Мама и друзья правы: я живу без эмоций. Сознательно лишая себя постоянного нытья в сердце, я заодно лишилась и возможности радоваться. Но это – слишком маленькая потеря.

С тех пор, как из моей жизни исчез Марк, я многому научилась. Одна из способностей – это контроль мыслей. Первое время я потратила на это очень много сил, потому что от мыслей нельзя отдохнуть. Потому что двадцать четыре часа в сутки голова думает – она не может не думать. И о чем бы я ни говорила, что бы ни видела вокруг себя, мысли неизменно находили тропинку, по которой возвращались к Марку. И тогда я судорожно искала себе другие мысли. Они в любом случае приводили меня снова к Марку, и я, спохватившись, старалась направить их в другое русло.

Боль слишком долго была моим миром: она витала в воздухе, которым я дышала, в словах, которые я говорила, во взгляде, которым я смотрела. И хуже всего – окружающие видели мое настроение.

А теперь… Теперь они тоже видят, но… Мне все равно. Мне совершенно все равно, кто что чувствует, думает и видит. Мое отношение ко всему превратилось в нейтральное. Нет ничего такого, что бы мне нравилось или не нравилось.

Я принимаю все как данность, которую не изменить.

Я очень долго училась концентрировать свое внимание на том, чем я занята. Если я читаю – значит, должна полностью находиться в том мире, который описывается в книге, если убираюсь – значит, все мои мысли заняты тем, как навести порядок в доме.

Было трудно. Постоянно напрягать мозги так, чтобы они были сосредоточены только на одном конкретном предмете. Я очень уставала.

Боль постоянно прорывалась наружу, точно сорняк, растущий на мягкой земле, но при необходимости имеющий возможность прорасти и сквозь асфальт.

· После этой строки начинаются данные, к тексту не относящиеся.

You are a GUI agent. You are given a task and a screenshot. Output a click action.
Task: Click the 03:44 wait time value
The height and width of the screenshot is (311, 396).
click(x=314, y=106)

Чем больше каменело мое сердце, тем труднее было прорваться этому сорняку. Если он все же оказывался снаружи, то вместо криков отчаяния я с остервенением принималась думать о чем-нибудь другом. Тогда сорняк боли уходил обратно, а на смену ему приходило равнодушие.

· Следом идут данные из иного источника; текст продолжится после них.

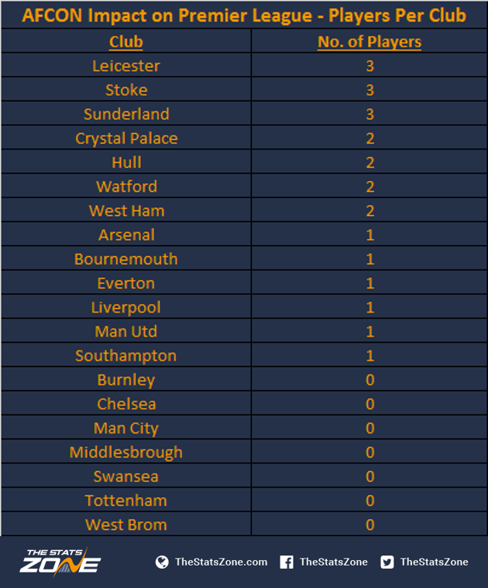The image size is (488, 588).
Task: Click the player count for Tottenham
Action: (370, 501)
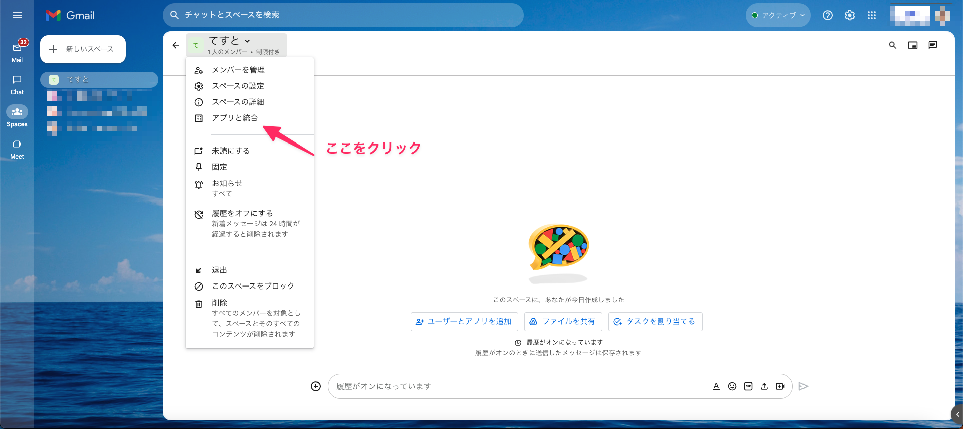Open the GIF picker in message box
This screenshot has width=963, height=429.
[748, 386]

Равнодушие приносило с собой пустоту. Я не ощущала биения сердца, не чувствовала боли. Никто не раздирал мое тело изнутри. Я была свободна.

И тогда я благодарила и хвалила себя. А после тут же принималась снова о чем-нибудь думать. Мысли превратились в мое занятие.

Еще были проблемы со сном. Сны контролировать не получалось. Я ставила будильник на каждые пятнадцать минут в течение ночи, чтобы, проснувшись, вспомнить свой сон. Чаще всего я вообще не успевала засыпать. Несколько ночей я провела таким образом, а после заметила, что мне хватает двух минут, чтобы погрузиться в сон; а проснувшись, я уже ничего не помнила. Мне ничего не снилось. Пустота и спокойствие дались мне немалым трудом.

И я очень рада, что мне удалось умертвить живое сердце.

Теперь все по-другому. Весь мир воспринимается совершенно иначе – со стороны. Словно я смотрю скучный неинтересный фильм, и вот-вот усну.

Мне очень помогли книги. Особенно в первое время, когда я не могла найти что-то, о чем можно долго думать. Я перечитала уйму книг, и много полезного нашла для себя. Когда сердце вдруг дергалось, выражая неистовое желание чувствовать, я заставляла его ощущать чужие чувства. Раз уж у сердца была такая огромная потребность переживать, я решила уступить ему – и сердце переживало, но только те события, которые произошли не в моей жизни.

И потому я напускала на себя эмоции героев совершенно разных книг, которых я прочла бесчисленное количество – начиная с классики и заканчивая современными произведениями. Отечественные и зарубежные авторы, на русском и на английском языках, длинные романы и короткие повести, фантастика и детективы…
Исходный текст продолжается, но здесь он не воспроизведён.